**WORK REQUIRED:**
Look over the listing below and say how many of its lines include the string "Google"; give no more than that number.
%%
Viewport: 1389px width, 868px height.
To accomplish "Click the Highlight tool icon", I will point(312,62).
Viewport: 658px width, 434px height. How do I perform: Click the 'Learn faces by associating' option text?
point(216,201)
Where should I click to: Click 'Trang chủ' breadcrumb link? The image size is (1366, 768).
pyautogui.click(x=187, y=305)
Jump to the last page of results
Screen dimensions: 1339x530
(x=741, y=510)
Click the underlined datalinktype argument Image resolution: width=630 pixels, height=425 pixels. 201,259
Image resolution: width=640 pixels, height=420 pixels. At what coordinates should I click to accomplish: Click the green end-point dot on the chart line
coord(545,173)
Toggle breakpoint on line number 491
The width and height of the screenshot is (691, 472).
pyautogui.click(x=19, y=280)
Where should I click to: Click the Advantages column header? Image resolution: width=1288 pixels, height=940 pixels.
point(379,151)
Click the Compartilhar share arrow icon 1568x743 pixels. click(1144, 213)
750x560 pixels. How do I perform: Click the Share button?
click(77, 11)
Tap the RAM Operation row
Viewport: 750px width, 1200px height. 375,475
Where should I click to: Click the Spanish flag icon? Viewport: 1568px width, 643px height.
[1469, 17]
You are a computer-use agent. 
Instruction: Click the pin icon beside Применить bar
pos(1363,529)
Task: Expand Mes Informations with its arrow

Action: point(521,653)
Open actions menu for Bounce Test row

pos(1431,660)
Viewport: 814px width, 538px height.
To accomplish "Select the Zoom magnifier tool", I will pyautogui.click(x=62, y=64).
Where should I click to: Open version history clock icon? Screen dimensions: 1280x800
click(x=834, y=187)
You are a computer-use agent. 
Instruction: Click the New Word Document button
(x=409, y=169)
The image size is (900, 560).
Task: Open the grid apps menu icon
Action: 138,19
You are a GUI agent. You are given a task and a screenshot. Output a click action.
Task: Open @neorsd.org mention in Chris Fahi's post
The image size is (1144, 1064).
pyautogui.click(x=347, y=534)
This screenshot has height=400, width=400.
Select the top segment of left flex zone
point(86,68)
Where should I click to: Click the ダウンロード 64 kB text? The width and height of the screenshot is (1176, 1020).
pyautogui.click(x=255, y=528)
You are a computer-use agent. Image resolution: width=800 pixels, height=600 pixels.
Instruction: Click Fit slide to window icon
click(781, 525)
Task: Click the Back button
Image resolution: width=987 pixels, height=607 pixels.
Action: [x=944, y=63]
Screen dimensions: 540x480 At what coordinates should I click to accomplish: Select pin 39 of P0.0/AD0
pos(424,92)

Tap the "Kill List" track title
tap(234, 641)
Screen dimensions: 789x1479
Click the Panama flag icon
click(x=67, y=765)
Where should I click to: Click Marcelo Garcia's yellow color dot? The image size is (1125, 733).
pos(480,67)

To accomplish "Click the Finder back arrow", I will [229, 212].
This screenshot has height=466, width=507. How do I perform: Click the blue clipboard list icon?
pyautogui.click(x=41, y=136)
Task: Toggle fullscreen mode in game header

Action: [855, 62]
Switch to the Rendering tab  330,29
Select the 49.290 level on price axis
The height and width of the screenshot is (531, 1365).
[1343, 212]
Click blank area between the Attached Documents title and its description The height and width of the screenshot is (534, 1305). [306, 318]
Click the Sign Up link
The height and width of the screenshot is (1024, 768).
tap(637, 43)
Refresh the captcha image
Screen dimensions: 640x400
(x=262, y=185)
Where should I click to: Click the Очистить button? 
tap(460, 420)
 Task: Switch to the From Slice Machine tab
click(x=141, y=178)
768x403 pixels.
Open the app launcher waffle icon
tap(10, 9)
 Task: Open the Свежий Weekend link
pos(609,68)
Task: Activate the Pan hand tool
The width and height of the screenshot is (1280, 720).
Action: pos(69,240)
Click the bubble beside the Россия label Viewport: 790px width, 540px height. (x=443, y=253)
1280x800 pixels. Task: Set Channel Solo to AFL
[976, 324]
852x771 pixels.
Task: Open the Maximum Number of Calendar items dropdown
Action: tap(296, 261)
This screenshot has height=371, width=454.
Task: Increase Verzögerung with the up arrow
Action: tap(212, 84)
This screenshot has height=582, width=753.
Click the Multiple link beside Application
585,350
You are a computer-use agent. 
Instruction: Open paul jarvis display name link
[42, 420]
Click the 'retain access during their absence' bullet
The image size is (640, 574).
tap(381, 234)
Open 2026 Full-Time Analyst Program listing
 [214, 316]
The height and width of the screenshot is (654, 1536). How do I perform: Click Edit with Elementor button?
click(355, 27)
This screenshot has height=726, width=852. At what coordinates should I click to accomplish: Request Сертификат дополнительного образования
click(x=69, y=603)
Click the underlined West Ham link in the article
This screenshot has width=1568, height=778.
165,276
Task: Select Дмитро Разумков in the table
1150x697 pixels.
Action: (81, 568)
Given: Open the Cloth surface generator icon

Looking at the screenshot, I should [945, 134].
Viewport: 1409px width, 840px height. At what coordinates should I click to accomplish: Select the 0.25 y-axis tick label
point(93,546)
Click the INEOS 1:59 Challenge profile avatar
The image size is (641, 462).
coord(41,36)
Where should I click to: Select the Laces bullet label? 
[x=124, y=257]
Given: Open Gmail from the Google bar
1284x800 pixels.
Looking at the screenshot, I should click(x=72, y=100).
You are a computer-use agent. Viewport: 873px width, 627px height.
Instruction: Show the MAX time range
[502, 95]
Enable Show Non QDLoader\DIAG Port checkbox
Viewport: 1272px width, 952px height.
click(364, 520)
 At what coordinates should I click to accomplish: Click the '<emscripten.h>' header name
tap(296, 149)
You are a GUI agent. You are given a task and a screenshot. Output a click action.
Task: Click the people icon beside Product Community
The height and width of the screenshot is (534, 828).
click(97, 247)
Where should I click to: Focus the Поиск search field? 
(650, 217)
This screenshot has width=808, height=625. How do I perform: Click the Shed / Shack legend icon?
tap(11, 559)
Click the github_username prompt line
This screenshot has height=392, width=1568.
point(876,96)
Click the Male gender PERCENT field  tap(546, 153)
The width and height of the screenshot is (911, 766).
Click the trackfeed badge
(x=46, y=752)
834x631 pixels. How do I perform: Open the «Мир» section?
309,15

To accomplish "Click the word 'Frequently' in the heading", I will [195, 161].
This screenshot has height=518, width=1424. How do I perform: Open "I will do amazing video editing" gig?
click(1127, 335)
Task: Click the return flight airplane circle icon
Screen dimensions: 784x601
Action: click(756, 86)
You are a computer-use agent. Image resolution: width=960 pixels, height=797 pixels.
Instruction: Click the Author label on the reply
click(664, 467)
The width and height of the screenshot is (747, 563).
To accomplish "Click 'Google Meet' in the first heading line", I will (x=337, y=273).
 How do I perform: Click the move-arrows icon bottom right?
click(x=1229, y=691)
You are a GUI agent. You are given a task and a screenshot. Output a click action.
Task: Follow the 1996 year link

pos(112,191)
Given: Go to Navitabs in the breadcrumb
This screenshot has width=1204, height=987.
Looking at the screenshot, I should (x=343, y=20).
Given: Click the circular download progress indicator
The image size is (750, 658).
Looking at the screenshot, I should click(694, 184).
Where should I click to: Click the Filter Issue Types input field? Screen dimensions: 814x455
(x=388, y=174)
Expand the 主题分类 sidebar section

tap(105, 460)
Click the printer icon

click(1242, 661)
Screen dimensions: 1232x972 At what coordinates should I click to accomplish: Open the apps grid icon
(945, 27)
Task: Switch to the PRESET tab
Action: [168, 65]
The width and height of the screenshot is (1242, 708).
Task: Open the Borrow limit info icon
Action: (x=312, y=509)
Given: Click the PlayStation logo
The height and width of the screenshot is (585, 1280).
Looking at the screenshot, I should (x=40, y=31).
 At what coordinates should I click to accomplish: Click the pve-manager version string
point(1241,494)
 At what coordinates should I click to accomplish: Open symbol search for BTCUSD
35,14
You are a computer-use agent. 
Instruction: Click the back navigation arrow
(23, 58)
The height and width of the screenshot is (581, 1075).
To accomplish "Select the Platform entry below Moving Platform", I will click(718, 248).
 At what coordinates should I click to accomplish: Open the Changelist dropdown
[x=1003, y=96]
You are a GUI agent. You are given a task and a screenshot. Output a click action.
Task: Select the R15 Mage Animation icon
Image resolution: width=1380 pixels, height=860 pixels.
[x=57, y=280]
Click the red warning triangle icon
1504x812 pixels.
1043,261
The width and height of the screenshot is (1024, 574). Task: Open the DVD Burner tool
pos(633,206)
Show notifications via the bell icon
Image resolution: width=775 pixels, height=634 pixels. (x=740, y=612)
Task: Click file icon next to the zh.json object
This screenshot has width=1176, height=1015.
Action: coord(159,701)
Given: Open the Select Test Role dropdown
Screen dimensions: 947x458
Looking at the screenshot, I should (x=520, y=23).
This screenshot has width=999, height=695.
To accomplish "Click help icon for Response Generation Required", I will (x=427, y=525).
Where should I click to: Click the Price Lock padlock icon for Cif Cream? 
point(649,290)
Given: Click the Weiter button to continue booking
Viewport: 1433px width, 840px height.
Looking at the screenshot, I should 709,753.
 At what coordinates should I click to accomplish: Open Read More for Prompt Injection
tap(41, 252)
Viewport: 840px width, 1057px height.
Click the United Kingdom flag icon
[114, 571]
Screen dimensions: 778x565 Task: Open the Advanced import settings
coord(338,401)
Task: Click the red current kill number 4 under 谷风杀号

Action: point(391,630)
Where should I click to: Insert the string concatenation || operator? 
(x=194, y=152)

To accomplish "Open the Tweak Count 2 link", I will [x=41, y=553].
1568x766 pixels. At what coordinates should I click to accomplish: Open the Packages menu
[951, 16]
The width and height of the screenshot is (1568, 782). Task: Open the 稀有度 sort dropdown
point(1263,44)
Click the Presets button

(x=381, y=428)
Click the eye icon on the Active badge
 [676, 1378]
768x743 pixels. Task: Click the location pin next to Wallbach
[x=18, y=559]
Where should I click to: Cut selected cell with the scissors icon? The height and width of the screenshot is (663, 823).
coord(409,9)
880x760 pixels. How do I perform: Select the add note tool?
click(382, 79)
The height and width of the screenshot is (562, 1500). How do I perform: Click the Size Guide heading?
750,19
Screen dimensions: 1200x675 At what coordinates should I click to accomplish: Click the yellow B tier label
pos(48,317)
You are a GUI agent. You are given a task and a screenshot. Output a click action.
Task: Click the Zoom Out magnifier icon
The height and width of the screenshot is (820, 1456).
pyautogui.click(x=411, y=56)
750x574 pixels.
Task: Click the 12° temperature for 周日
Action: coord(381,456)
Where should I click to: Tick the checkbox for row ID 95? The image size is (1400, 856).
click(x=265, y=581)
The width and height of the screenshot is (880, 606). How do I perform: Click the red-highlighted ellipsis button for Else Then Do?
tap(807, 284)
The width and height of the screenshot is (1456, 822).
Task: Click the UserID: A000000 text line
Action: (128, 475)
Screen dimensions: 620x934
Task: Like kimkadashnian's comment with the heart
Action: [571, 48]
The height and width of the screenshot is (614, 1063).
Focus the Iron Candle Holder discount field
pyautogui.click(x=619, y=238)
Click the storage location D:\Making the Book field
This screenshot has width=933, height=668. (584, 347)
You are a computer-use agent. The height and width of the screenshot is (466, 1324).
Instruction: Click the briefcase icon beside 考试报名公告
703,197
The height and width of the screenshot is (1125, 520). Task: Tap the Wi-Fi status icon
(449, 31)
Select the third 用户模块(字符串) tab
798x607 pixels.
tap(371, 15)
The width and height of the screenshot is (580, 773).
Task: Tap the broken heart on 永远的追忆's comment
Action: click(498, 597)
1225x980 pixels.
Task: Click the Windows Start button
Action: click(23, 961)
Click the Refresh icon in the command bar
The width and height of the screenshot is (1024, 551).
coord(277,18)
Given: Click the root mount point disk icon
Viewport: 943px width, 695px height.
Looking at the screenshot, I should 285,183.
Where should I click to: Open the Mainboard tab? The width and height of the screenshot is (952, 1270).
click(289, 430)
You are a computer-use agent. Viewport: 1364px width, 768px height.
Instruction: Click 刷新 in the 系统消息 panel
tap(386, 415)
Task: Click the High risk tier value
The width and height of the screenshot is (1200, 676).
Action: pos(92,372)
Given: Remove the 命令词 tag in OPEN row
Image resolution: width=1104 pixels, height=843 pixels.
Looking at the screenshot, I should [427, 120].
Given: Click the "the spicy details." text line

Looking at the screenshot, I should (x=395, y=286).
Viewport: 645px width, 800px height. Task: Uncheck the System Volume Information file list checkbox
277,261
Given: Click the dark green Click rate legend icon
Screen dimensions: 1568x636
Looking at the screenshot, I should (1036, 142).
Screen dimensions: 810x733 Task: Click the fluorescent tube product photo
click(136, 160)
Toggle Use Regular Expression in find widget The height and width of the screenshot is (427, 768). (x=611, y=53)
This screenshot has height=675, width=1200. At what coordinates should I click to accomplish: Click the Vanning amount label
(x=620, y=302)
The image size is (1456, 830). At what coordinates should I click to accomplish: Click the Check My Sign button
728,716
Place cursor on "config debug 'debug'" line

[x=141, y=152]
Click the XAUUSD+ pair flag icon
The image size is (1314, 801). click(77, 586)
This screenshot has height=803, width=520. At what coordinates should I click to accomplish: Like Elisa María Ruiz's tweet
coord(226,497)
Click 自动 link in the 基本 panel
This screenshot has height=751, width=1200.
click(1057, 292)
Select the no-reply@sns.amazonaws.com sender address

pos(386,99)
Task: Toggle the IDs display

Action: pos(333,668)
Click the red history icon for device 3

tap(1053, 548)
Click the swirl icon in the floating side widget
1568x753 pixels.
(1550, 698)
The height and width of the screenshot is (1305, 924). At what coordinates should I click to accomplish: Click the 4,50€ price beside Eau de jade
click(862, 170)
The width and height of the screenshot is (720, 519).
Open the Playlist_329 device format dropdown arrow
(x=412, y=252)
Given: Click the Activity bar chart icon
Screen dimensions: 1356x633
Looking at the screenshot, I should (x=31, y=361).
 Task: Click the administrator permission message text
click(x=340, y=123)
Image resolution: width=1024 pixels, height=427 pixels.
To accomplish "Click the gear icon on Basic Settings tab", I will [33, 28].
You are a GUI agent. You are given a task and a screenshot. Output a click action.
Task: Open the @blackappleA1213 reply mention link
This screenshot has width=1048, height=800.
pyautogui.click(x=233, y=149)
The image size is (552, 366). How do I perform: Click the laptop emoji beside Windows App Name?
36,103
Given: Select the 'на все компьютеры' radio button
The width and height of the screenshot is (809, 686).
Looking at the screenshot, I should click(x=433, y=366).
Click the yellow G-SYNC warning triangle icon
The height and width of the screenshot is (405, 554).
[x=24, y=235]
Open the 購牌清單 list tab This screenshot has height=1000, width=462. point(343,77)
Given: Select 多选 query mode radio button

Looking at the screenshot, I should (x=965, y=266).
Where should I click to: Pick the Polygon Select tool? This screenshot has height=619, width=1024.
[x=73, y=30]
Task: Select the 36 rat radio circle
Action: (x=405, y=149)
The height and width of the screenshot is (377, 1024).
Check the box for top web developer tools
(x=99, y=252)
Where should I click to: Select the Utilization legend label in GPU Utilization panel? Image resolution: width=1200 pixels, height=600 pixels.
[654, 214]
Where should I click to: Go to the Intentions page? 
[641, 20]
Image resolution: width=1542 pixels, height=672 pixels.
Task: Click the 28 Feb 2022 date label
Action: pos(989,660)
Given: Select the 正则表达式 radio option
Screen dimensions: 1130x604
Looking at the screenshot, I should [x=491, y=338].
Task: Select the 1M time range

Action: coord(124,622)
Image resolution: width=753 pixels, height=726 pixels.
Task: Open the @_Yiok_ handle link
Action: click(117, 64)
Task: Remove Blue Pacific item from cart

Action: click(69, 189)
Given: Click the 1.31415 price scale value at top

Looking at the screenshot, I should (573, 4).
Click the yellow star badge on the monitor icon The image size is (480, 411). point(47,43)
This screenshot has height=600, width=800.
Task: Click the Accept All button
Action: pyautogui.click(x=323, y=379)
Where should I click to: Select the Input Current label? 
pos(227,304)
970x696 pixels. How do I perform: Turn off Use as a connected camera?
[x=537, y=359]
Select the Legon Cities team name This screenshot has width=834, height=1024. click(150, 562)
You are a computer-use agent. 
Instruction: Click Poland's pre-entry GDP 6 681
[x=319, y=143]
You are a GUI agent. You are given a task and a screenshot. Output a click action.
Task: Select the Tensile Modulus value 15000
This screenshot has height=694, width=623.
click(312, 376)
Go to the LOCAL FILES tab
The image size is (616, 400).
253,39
%%
**OUTPUT BELOW:**
2